### Your objective
Decide whether each statement below agrees with the notes on confidence intervals and hypothesis testing, answering yes or no and quoting the deciding words of the notes: 1. A larger sample size gives a narrower interval. 2. The null hypothesis is always a statement of inequality. 3. The level of confidence is sometimes expressed as a decimal.

### Supplied passage
Correct Interpretation of a Confidence Interval: If you construct many (1 - α) • 100% confidence intervals, approximately (1 - α) • 100% of the intervals will cover the true parameter value.
• Whether a confidence interval contains the true mean depends solely on the sample mean.
• Both the sample size and the level of confidence affect the width of the interval.
- The larger the sample size, the narrower the interval.
- The smaller the level of confidence, the narrower the
interval.
How Confidence Intervals Behave
• The margin of error is: Z_α/2 * (σ/sqrt(n))
• The margin of error gets smaller, resulting in more accurate inference,
- when n gets larger
- when Z_α/2 gets smaller (confidence level gets smaller)
Constructing Confidence Intervals
Estimation is the process of using sample data (known) to estimate the value of a population parameter (unknown).
Estimation involves two steps:
Step 1 - Obtain the value of a statistic that estimates the value of a parameter; this is called the point estimate. (Relatively easy.)
Step 2 - Quantify the accuracy and precision of the point estimate using a confidence interval. (Requires knowledge of the sampling distribution of the statistic.)
Level of Confidence
-The level of confidence represents the expected proportion of (random) intervals that will contain the parameter if a large number of different samples is obtained.
- The level of confidence is always expressed as a
percent.
Although the choice of the level of confidence is at the discretion of the experimenter, the most commonly used values are 90%, 95%, and 99%.
● The level of confidence is associated with a number α, the "error rate".
● For "error rate" α, the level of confidence is
(1 - α) • 100%.
When α= 0.05, then (1 - α) = 0.95, and we have a 95%
level of confidence.
When α= 0.01, then (1 - α) = 0.99, and we have a 99% level of confidence.
Estimation
-the process of using sample data to estimate the value of a population parameter (Confidence Interval)
Hypothesis Testing
-Hypothesis testing is the process of using sample data to test a claim about the value of a population parameter (Tests of Significance, Hypothesis Test).
-A hypothesis test for a parameter is a procedure, based on sample evidence and probability, used to test a specific claim about the value of the parameter.
Steps of Hypothesis Testing
a) A claim is made. (Statement about the nature of some
population.)
b) Evidence (sample data from population) is collected to "test" the validity of the claim.
c) The data are analyzed to assess the plausibility of the claim. d) Conclusion about the claim is stated.
Null Hypothesis
-a statement (regarding the value of a parameter) that is believed to be true:
• It is written as H0 (read as "H-naught" or "H-sub-Oh").
• Always a statement of equality.
• It is a statement of status quo or no difference.
• Assumed to be plausible until we have evidence to the
contrary.
• The statement being tested in a statistical test is
called the null hypothesis.
• The test is designed to assess the strength of
evidence against the null hypothesis.

### Recorded information
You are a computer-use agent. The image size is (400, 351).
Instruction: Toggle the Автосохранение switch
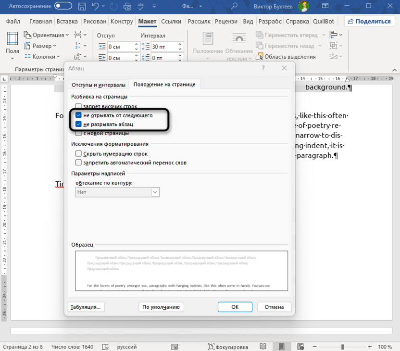[64, 6]
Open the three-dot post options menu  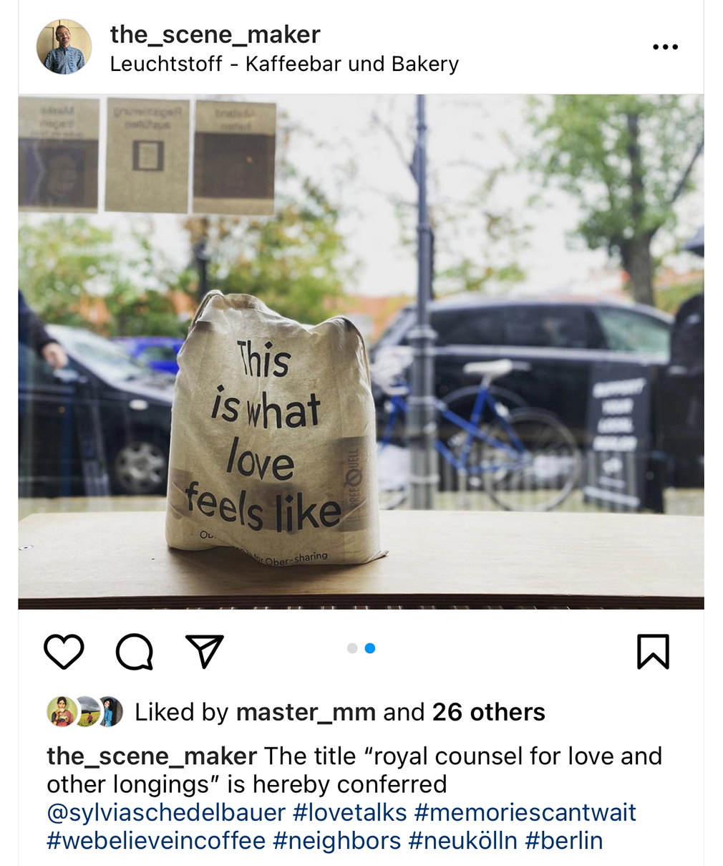(665, 47)
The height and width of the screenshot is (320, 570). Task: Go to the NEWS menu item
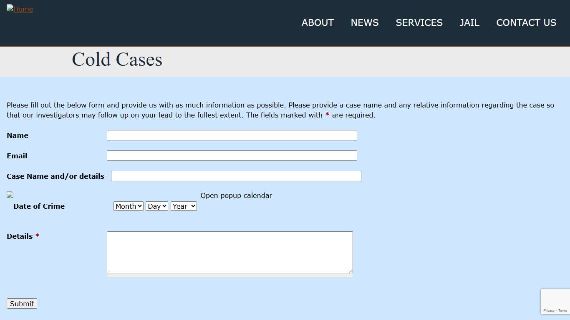[x=365, y=23]
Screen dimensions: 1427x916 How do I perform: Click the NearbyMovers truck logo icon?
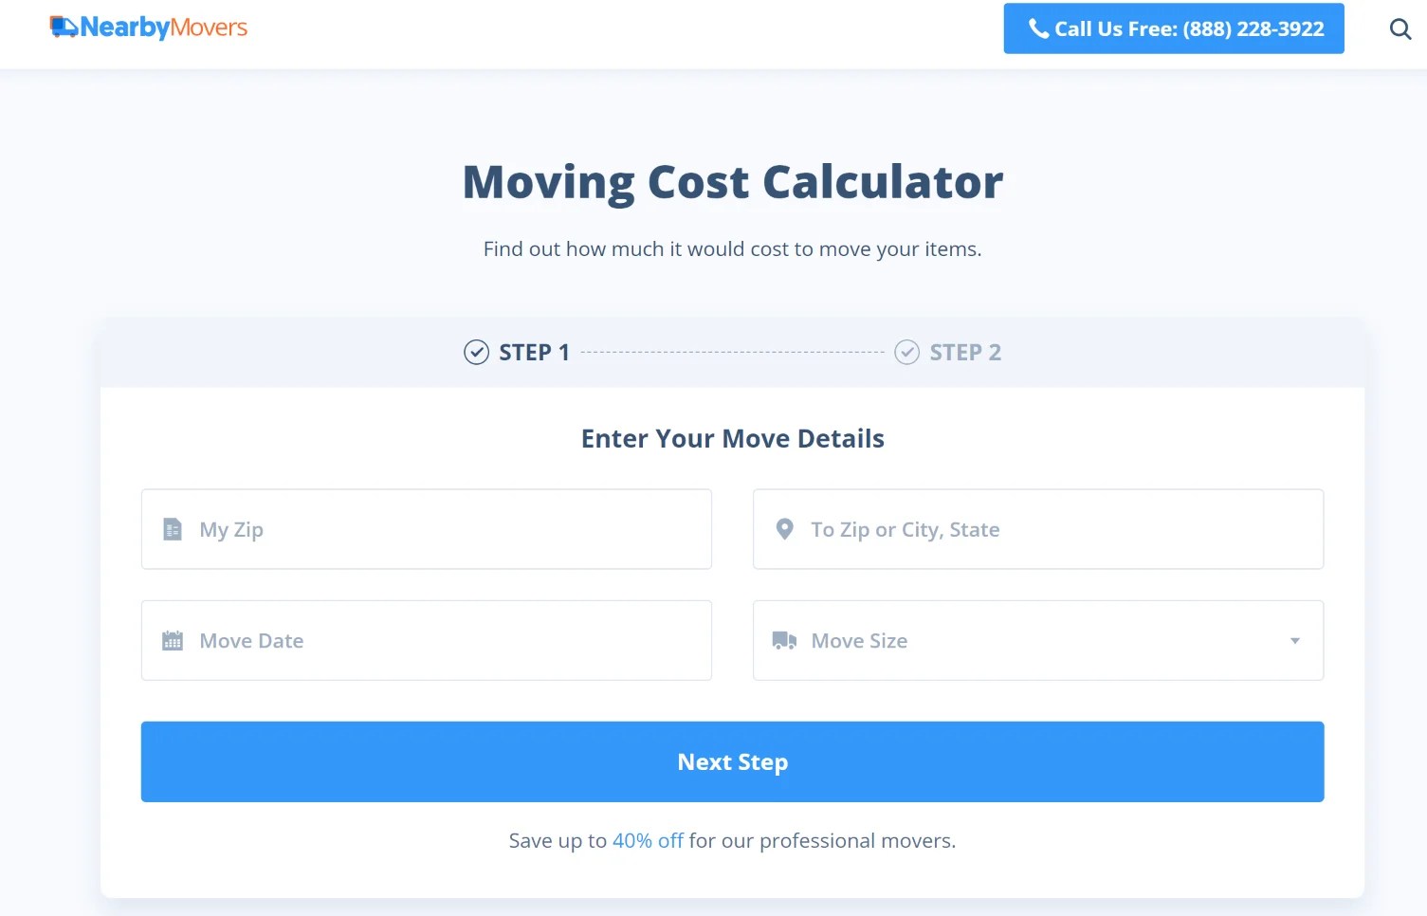(x=64, y=27)
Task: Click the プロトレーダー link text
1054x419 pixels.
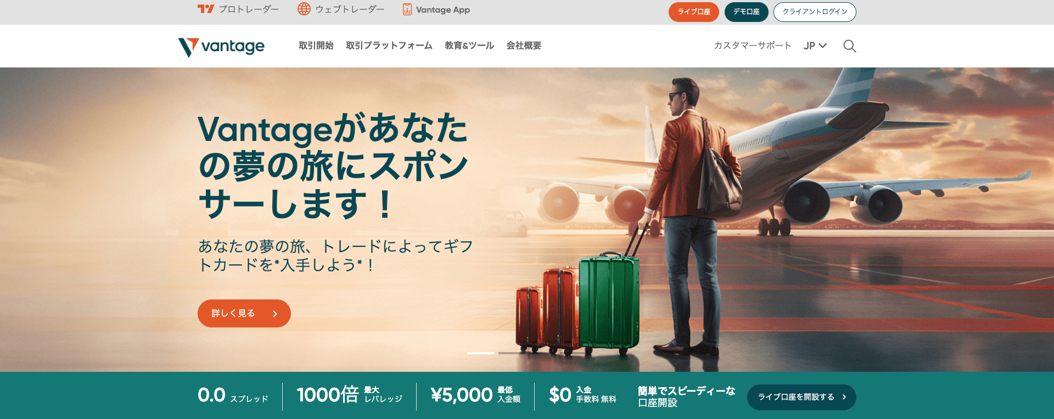Action: (249, 9)
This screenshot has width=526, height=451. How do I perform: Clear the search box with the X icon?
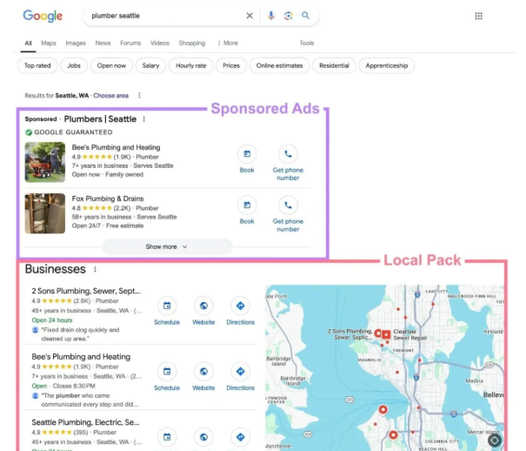tap(250, 16)
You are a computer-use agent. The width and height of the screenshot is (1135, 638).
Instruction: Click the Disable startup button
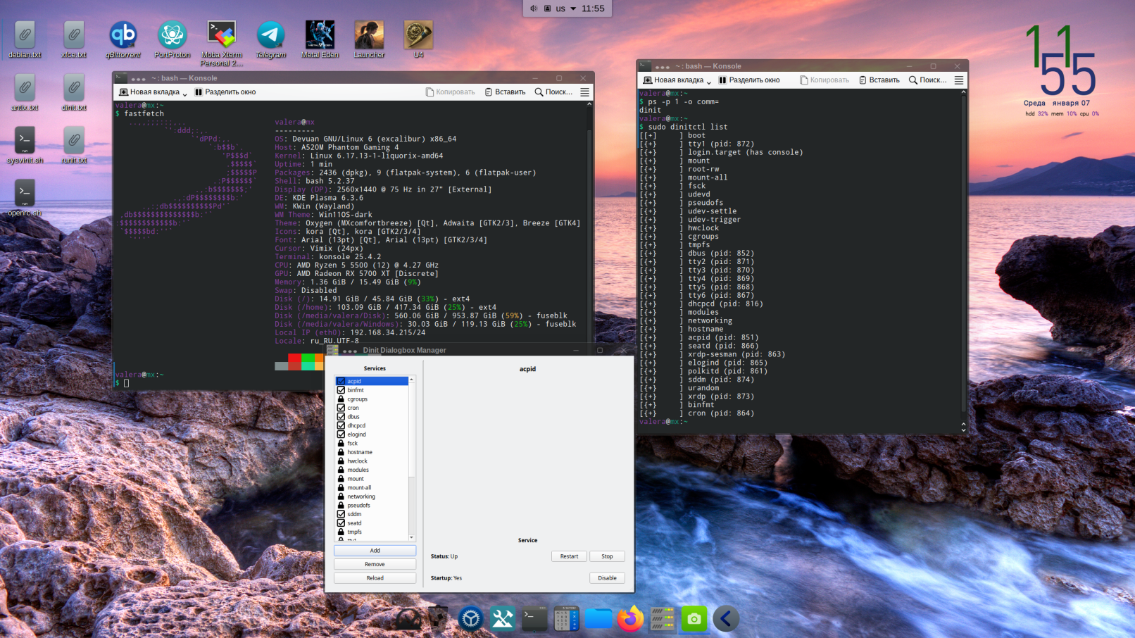(x=607, y=578)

### The answer
1. Yes: "The larger the sample size, the narrower the interval."
2. No: "Always a statement of equality."
3. No: "The level of confidence is always expressed as a percent."